## Exercise description
All that is needed is an exact repetition of the lines from the one containing "Click the refresh arrows toolbar icon" through the final line of the material, without pictures.

## Provided data
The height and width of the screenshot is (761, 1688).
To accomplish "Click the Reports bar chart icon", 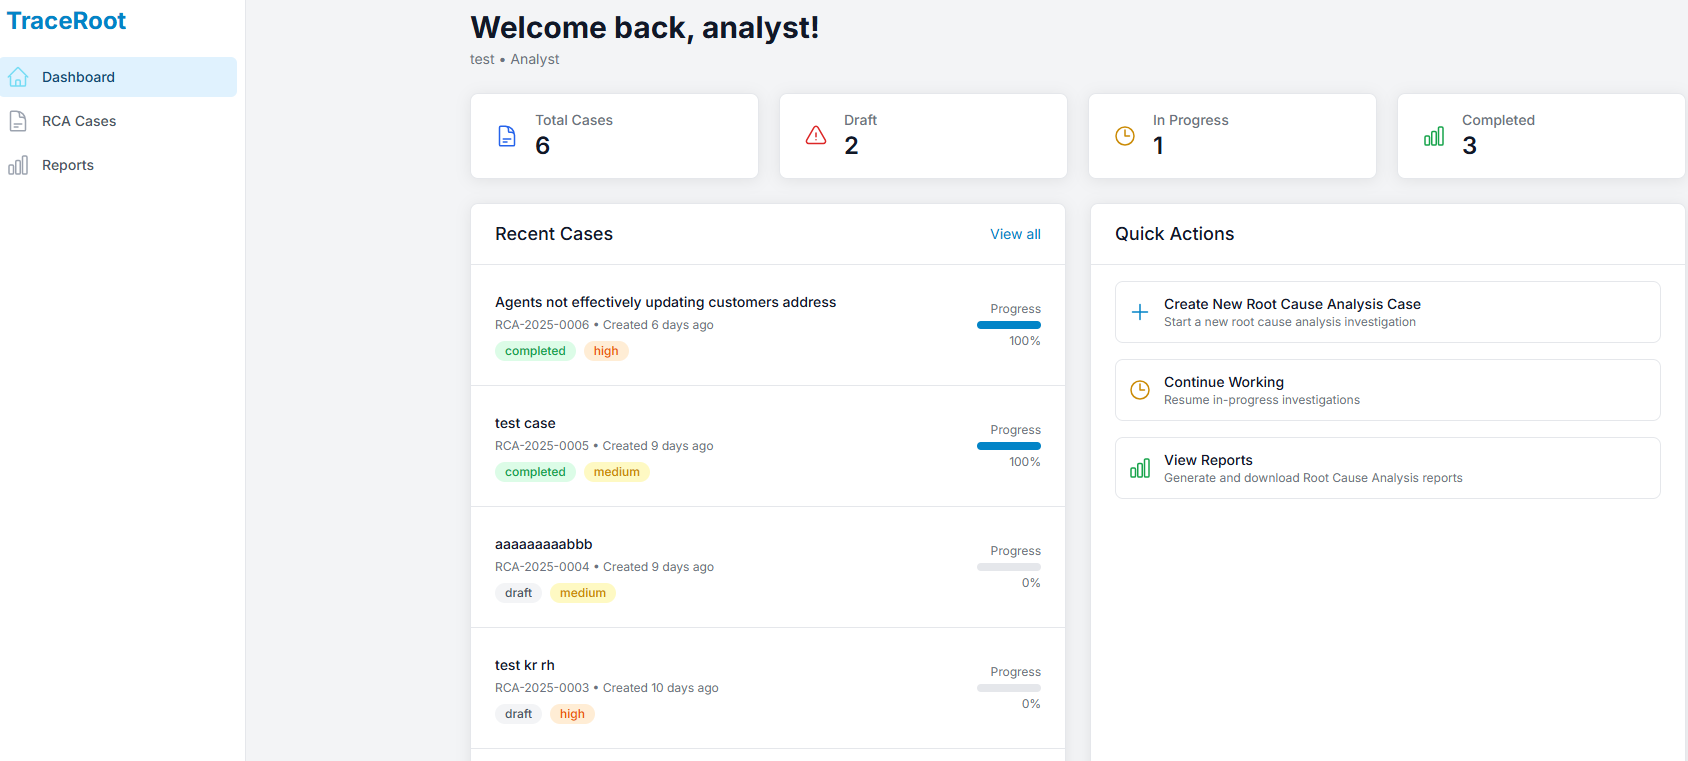I will (18, 165).
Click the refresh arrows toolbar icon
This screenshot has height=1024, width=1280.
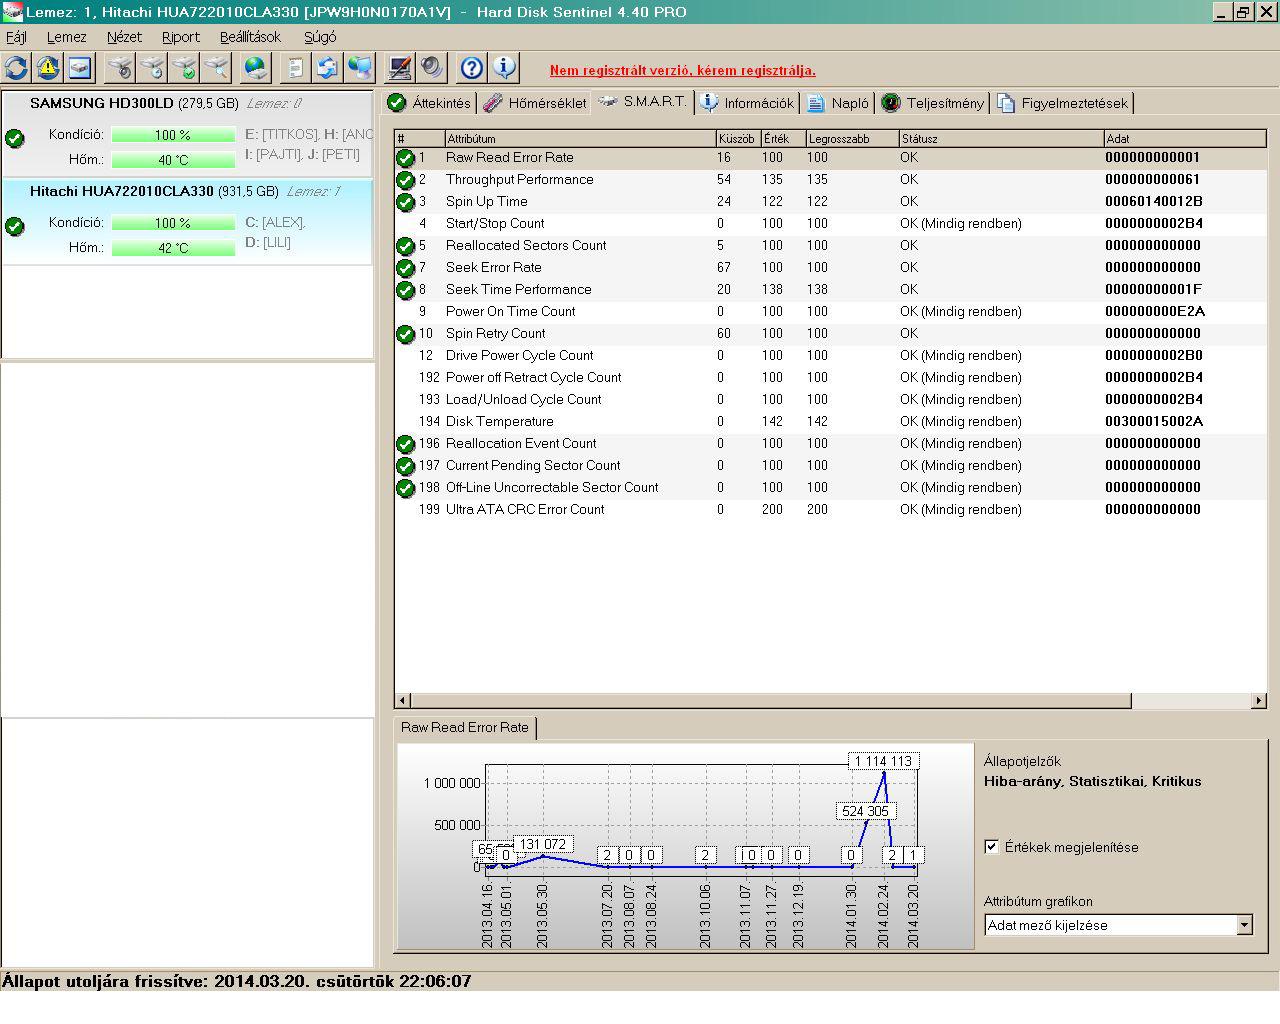[16, 68]
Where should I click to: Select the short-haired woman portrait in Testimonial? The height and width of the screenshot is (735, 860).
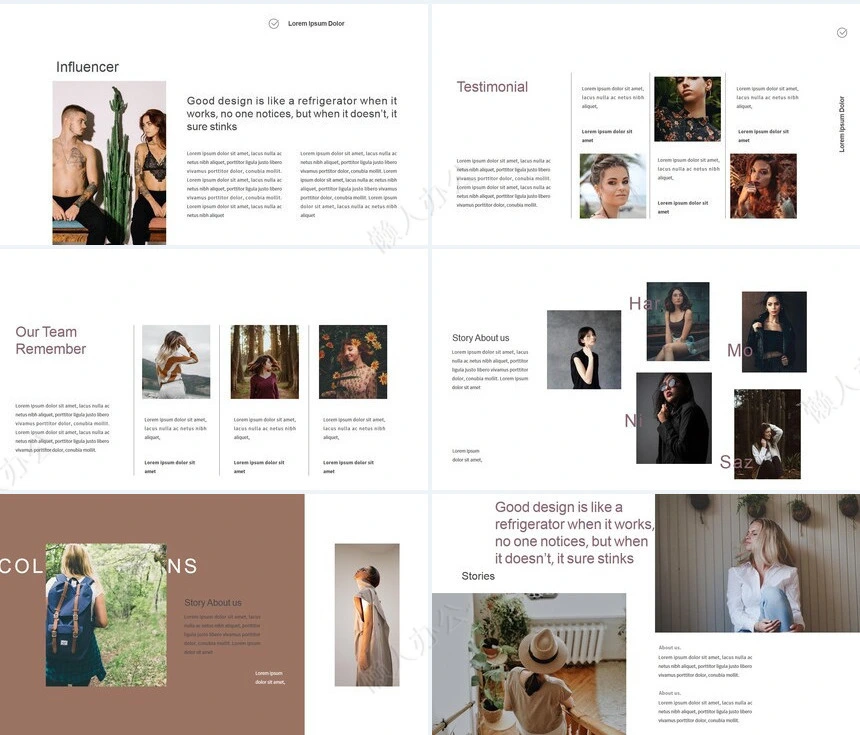coord(612,186)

## Problem solution
Click the refresh arrows toolbar icon
This screenshot has height=1024, width=1280.
[16, 68]
Where should I click to: Select the short-haired woman portrait in Testimonial? The height and width of the screenshot is (735, 860).
coord(612,186)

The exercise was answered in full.